### Consigne
Prolongez le témoignage sur la peur et la composition de ce morceau de musique, en reprenant juste après sa dernière phrase.

### Extrait de page
————————
Voilà à quoi ressemblait ma vie, un grand vide, le silence, un mur blanc…
Lorsque l’angoisse devient si forte qu’elle n’hésite plus à prendre une à une les choses que l’on aimait, vient nous faire plier, et rester comme victime consentante d’un bourreau inconnu.
Je voulais être ou paraitre fort pensant comme beaucoup d’enfants que la force résidait dans sa capacité à souffrir, à cacher ses émotions.
J’ai donc tout caché, jusqu’à ce qu’il ne reste rien de moi, jusqu’à disparaitre.
J’étais devenu le roi du silence.
Il m’aura fallu 10 ans pour terminer cette musique, la peur sait tuer bien des choses…
Au fond, j’avais tort, il faut la force d’un roi pour s’assumer.
Ce morceau… c’était mon rêve… ainsi que mon cauchemar…
Sa composition a débuté il y a maintenant 4 ans, ce qui signifie que ce morceau est plus vieux que Another Edge, qui est mon troisième.
Pour se faire une idée, l’ébauche de cette vieille composition était très courte et ressemblait fortement aux 30 premières secondes du morceau actuel.
Je sentais déjà un potentiel exceptionnel, c’est pour cette raison que j’y ai vu un rêve et une envie de terminer ce qui serait peut-être ma plus belle création.
Pourquoi alors je ne l’ai pas terminé plus tôt ? La réponse est simple…
J’ai eu peur…
Elle est alors restée à attendre, et moi à contempler avec culpabilité cette œuvre inachevée, bloqué face à mes propres limites.
C’est pour cette raison qu’elle était également mon cauchemar.
J’ai alors, pour me rassurer, terminé des compositions moins ambitieuses, mais qui fatalement me plaisaient moins, perdant petit à petit l’estime de mon travail.
Depuis quelques années, j’ai remarqué que fréquemment nous restions volontairement dans un certain négativisme pour tenter de nous préparer à une souffrance et ainsi essayer de s’y soustraire.
Le problème, c’est que chercher à éviter une souffrance c’est déjà une peur en soi.
Donc, en tentant de me rassurer, je ne me permettais pas de terminer la plus belle chose que je pouvais faire, et donc d’être fier de ma création, ainsi que de moi.
De ce fait, cette composition représente assez bien les limites que je m’imposais…
On m’a souvent décrit la dépression comme une étape durant laquelle on était comme perdu dans le noir, n’arrivant pas à retrouver le chemin de la lumière.
Dans mon cas, j’ai plus le sentiment d’avoir été piégé dans la lumière d’un lampadaire, zone que je jugeais « sécurisante », entouré par la noirceur de mes peurs.
————————
### Données fournies
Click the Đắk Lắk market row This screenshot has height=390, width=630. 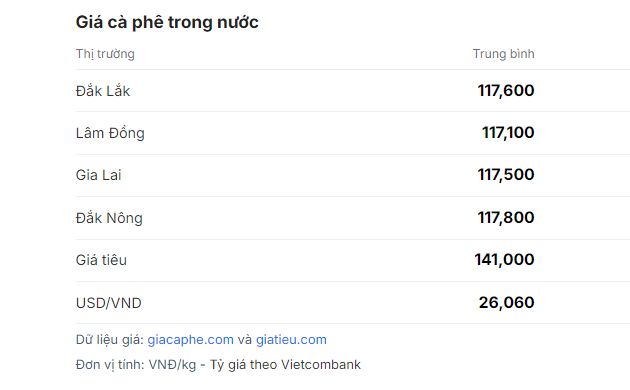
————————
### Réponse à la consigne
C’est pour ça que je trouve l’image de couverture que j’ai choisie, parfaitement adaptée à ce propos. Le lampadaire représente par sa lumière ce petit espace de « sureté » dans lequel j’étais enfermé.
Franchir cette limite, c’était se confronter à l’inconnu et donc potentiellement à la souffrance, mais aussi à la satisfaction de se voir y résister.
C’est ce que j’ai fait, pour ce morceau, mais aussi pour le reste de ma vie, j’ai quitté cette zone lumineuse, pour franchir les frontières que mes peurs m’avaient fixées, allant au-delà de ces limites, agrandissant mon aura de lumière.
Le moment de la composition de reborn again, coincide avec le moment de ma vie où j’ai enfin pris conscience que tout dans nos vies était en équilibre constant, et que le monde était imparfait acceptant avec libération que moi aussi je l’étais.
Pour être honnête, à la base, je n’avais pas dans l’idée de terminer ce morceau, c’est une personne qui m’en a donné l’envie.
Je l’avais fait écouter lorsqu’elle…..
Était encore à l’état « d’oeuvre inachevée» à deux amis dont l’un était danseur.
Là où, à mon oreille, je considérais cette musique comme moins intéressante que d’autres que j’avais pu faire, lui, apporta un regard bien différent.
Celui d’un danseur de break dance, appréciant chaque changement de rythme comme autant de couleurs expressives pour lui.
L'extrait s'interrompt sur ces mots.